_Required work_: Copy out every line of the rows below word for word, leaving the pictures out.

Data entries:
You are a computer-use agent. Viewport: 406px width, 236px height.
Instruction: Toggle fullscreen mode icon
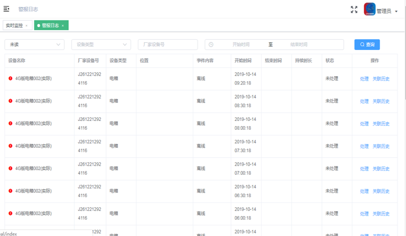coord(354,10)
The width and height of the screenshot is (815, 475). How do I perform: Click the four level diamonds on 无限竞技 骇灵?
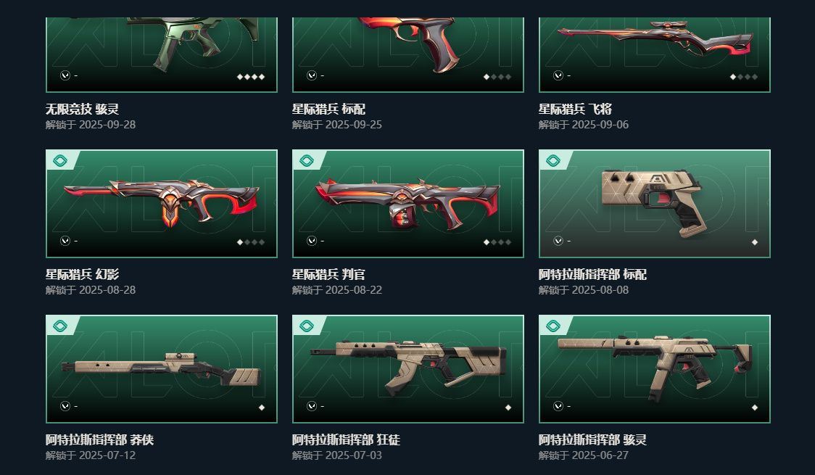click(251, 77)
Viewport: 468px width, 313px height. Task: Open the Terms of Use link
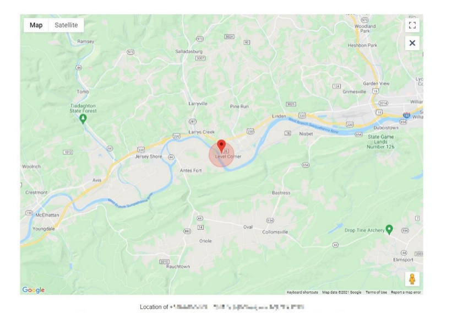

_Exercise answer_:
You are a computer-use agent. Viewport: 406px width, 236px height.
Instruction: Toggle fullscreen mode icon
coord(354,10)
The width and height of the screenshot is (815, 475). How do I perform: Click the four level diamonds on 无限竞技 骇灵?
click(251, 77)
Viewport: 468px width, 313px height. Task: Open the Terms of Use link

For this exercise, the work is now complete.